**TASK DESCRIPTION**
Search the entries below for the line containing "Given: Select the Settings filter tab"; from there to the end, return every line exactly and add nothing.

(EXTRACTED RECORDS)

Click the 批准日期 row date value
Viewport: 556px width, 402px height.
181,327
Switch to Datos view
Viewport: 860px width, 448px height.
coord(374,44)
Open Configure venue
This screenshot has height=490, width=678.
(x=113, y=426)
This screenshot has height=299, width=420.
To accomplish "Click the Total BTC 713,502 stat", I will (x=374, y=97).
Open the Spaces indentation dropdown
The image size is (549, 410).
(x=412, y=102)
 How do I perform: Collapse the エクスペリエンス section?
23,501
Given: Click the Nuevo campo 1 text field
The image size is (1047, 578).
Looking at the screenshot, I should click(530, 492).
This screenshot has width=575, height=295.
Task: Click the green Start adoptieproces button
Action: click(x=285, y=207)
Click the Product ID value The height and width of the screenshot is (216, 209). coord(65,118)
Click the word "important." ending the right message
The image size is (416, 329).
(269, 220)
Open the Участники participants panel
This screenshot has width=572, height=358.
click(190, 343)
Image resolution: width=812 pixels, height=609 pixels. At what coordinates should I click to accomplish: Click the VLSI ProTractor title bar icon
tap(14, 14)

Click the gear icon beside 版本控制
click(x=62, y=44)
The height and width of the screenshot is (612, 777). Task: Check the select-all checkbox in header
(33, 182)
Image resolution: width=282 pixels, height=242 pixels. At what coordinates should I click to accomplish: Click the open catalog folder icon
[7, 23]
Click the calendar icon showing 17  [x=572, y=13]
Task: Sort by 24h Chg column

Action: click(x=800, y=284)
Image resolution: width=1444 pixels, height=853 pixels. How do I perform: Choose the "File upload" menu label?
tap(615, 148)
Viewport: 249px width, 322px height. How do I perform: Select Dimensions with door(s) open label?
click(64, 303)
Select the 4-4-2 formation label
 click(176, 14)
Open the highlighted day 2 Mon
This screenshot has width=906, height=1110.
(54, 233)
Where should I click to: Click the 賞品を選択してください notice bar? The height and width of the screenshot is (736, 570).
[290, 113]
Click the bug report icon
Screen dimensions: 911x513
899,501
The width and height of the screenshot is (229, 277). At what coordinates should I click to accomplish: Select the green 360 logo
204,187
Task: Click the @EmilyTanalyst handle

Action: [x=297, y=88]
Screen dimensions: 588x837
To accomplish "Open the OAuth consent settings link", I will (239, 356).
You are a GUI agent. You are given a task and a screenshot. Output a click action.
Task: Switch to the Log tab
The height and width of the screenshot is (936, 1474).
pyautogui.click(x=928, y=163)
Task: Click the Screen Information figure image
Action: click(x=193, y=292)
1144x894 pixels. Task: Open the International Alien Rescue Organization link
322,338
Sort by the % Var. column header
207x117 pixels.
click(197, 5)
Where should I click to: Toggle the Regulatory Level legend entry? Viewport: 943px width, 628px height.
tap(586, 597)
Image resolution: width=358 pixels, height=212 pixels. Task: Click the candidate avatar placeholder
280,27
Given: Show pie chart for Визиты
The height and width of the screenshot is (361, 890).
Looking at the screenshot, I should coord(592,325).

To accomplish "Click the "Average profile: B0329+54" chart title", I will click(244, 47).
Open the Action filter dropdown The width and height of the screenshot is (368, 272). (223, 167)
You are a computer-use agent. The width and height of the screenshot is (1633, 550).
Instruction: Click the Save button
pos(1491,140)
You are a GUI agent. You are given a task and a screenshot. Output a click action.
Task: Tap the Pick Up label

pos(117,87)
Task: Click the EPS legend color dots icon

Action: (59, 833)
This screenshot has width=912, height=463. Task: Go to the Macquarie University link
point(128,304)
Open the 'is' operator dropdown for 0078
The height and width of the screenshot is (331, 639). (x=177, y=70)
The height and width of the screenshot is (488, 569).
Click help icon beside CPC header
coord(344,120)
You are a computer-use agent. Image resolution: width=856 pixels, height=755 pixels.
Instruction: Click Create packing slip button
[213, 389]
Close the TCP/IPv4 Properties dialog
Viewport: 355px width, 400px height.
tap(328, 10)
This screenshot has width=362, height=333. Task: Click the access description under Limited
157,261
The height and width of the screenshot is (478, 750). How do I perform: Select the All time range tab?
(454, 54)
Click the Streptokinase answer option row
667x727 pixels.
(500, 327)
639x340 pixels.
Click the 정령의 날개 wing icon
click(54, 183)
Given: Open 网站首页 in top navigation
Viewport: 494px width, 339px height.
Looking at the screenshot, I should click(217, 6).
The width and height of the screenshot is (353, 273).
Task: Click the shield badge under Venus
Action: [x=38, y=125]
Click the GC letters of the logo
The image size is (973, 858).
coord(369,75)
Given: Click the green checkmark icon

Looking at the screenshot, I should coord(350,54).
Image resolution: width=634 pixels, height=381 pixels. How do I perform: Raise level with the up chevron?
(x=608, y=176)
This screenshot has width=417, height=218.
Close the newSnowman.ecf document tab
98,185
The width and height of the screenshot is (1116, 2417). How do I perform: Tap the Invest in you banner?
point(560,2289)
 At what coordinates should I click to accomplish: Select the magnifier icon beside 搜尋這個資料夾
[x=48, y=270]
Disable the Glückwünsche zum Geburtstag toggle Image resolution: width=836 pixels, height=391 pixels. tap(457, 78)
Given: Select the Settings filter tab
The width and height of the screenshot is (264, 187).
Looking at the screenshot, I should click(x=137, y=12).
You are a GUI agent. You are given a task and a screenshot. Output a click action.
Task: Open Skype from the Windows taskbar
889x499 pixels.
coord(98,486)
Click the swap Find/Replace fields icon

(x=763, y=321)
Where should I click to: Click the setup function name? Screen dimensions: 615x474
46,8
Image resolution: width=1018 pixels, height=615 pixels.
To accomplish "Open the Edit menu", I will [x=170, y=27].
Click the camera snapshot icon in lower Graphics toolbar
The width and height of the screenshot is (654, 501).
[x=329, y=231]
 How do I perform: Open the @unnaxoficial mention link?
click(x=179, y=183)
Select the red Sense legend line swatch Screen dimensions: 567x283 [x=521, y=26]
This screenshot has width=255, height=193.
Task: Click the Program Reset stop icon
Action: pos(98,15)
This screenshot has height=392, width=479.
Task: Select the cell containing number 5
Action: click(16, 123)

(End EXTRACTED RECORDS)

**RESPONSE BOX**
Given: Select the Settings filter tab
The width and height of the screenshot is (264, 187).
Looking at the screenshot, I should click(x=137, y=12).
You are a GUI agent. You are given a task and a screenshot. Output a click action.
Task: Open Skype from the Windows taskbar
889x499 pixels.
coord(98,486)
Click the swap Find/Replace fields icon

(x=763, y=321)
Where should I click to: Click the setup function name? Screen dimensions: 615x474
46,8
Image resolution: width=1018 pixels, height=615 pixels.
To accomplish "Open the Edit menu", I will [x=170, y=27].
Click the camera snapshot icon in lower Graphics toolbar
The width and height of the screenshot is (654, 501).
[x=329, y=231]
 How do I perform: Open the @unnaxoficial mention link?
click(x=179, y=183)
Select the red Sense legend line swatch Screen dimensions: 567x283 [x=521, y=26]
This screenshot has width=255, height=193.
Task: Click the Program Reset stop icon
Action: pos(98,15)
This screenshot has height=392, width=479.
Task: Select the cell containing number 5
Action: click(16, 123)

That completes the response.